• [Directions]
Retype every line of the data, keeping each word exactly.
Top of Raw data
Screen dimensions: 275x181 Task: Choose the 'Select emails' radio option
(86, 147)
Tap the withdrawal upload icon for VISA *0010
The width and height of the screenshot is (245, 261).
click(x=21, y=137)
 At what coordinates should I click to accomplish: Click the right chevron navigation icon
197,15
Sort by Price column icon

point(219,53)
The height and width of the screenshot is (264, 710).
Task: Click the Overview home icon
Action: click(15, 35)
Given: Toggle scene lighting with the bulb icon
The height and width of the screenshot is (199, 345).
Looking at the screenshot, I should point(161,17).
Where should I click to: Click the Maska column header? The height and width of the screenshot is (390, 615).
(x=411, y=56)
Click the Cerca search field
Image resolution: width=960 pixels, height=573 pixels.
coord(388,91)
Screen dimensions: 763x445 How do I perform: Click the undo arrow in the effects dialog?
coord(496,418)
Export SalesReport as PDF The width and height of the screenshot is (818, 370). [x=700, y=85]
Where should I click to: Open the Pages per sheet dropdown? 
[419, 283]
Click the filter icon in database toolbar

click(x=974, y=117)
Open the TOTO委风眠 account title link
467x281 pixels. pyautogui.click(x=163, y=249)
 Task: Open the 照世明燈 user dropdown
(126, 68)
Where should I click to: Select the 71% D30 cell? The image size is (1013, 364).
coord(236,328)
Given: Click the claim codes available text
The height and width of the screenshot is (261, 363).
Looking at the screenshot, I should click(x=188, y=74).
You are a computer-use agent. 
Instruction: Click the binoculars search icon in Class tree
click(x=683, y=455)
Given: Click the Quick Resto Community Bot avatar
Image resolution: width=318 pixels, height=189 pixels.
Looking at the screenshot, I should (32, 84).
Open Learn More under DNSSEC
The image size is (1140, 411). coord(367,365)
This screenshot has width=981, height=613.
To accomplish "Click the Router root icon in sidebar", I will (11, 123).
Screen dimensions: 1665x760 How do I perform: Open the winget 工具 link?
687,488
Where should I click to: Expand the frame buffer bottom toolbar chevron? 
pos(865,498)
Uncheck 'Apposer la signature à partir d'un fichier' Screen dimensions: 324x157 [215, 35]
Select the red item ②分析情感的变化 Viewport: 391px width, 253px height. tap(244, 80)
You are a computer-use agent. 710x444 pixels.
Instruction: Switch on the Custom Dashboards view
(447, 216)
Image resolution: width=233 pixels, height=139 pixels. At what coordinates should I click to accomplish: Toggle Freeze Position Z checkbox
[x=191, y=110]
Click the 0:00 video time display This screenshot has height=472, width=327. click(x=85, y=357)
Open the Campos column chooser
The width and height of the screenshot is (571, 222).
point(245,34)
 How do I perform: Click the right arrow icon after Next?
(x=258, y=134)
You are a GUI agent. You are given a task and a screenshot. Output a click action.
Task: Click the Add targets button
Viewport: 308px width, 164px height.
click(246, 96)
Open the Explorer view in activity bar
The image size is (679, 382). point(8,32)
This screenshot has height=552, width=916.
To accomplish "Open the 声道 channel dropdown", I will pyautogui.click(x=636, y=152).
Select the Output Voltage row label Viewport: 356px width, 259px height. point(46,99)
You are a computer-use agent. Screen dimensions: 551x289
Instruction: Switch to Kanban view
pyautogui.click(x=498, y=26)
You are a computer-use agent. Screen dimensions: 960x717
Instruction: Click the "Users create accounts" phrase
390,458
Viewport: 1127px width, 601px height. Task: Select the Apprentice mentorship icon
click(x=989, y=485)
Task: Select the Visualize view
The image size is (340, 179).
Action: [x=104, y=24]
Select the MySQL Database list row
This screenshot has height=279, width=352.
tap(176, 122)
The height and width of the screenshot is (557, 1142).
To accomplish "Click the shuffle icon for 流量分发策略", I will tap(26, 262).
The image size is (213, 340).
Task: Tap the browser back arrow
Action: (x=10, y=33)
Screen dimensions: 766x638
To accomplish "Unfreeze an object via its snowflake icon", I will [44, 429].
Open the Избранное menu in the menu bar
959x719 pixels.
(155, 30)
Bottom of Raw data
• [Response below]
Screen dimensions: 275x181 Task: Choose the 'Select emails' radio option
(86, 147)
Tap the withdrawal upload icon for VISA *0010
The width and height of the screenshot is (245, 261).
click(x=21, y=137)
 At what coordinates should I click to accomplish: Click the right chevron navigation icon
197,15
Sort by Price column icon

point(219,53)
The height and width of the screenshot is (264, 710).
Task: Click the Overview home icon
Action: click(15, 35)
Given: Toggle scene lighting with the bulb icon
The height and width of the screenshot is (199, 345).
Looking at the screenshot, I should point(161,17).
Where should I click to: Click the Maska column header? The height and width of the screenshot is (390, 615).
(x=411, y=56)
Click the Cerca search field
Image resolution: width=960 pixels, height=573 pixels.
coord(388,91)
Screen dimensions: 763x445 How do I perform: Click the undo arrow in the effects dialog?
coord(496,418)
Export SalesReport as PDF The width and height of the screenshot is (818, 370). [x=700, y=85]
Where should I click to: Open the Pages per sheet dropdown? 
[419, 283]
Click the filter icon in database toolbar

click(x=974, y=117)
Open the TOTO委风眠 account title link
467x281 pixels. pyautogui.click(x=163, y=249)
 Task: Open the 照世明燈 user dropdown
(126, 68)
Where should I click to: Select the 71% D30 cell? The image size is (1013, 364).
coord(236,328)
Given: Click the claim codes available text
The height and width of the screenshot is (261, 363).
Looking at the screenshot, I should click(x=188, y=74).
You are a computer-use agent. 
Instruction: Click the binoculars search icon in Class tree
click(x=683, y=455)
Given: Click the Quick Resto Community Bot avatar
Image resolution: width=318 pixels, height=189 pixels.
Looking at the screenshot, I should (32, 84).
Open Learn More under DNSSEC
The image size is (1140, 411). coord(367,365)
This screenshot has width=981, height=613.
To accomplish "Click the Router root icon in sidebar", I will (11, 123).
Screen dimensions: 1665x760 How do I perform: Open the winget 工具 link?
687,488
Where should I click to: Expand the frame buffer bottom toolbar chevron? 
pos(865,498)
Uncheck 'Apposer la signature à partir d'un fichier' Screen dimensions: 324x157 [215, 35]
Select the red item ②分析情感的变化 Viewport: 391px width, 253px height. tap(244, 80)
You are a computer-use agent. 710x444 pixels.
Instruction: Switch on the Custom Dashboards view
(447, 216)
Image resolution: width=233 pixels, height=139 pixels. At what coordinates should I click to accomplish: Toggle Freeze Position Z checkbox
[x=191, y=110]
Click the 0:00 video time display This screenshot has height=472, width=327. click(x=85, y=357)
Open the Campos column chooser
The width and height of the screenshot is (571, 222).
point(245,34)
 How do I perform: Click the right arrow icon after Next?
(x=258, y=134)
You are a GUI agent. You are given a task and a screenshot. Output a click action.
Task: Click the Add targets button
Viewport: 308px width, 164px height.
click(246, 96)
Open the Explorer view in activity bar
The image size is (679, 382). point(8,32)
This screenshot has height=552, width=916.
To accomplish "Open the 声道 channel dropdown", I will pyautogui.click(x=636, y=152).
Select the Output Voltage row label Viewport: 356px width, 259px height. point(46,99)
You are a computer-use agent. Screen dimensions: 551x289
Instruction: Switch to Kanban view
pyautogui.click(x=498, y=26)
You are a computer-use agent. Screen dimensions: 960x717
Instruction: Click the "Users create accounts" phrase
390,458
Viewport: 1127px width, 601px height. Task: Select the Apprentice mentorship icon
click(x=989, y=485)
Task: Select the Visualize view
The image size is (340, 179).
Action: [x=104, y=24]
Select the MySQL Database list row
This screenshot has height=279, width=352.
tap(176, 122)
The height and width of the screenshot is (557, 1142).
To accomplish "Click the shuffle icon for 流量分发策略", I will tap(26, 262).
The image size is (213, 340).
Task: Tap the browser back arrow
Action: (x=10, y=33)
Screen dimensions: 766x638
To accomplish "Unfreeze an object via its snowflake icon", I will [44, 429].
Open the Избранное menu in the menu bar
959x719 pixels.
(155, 30)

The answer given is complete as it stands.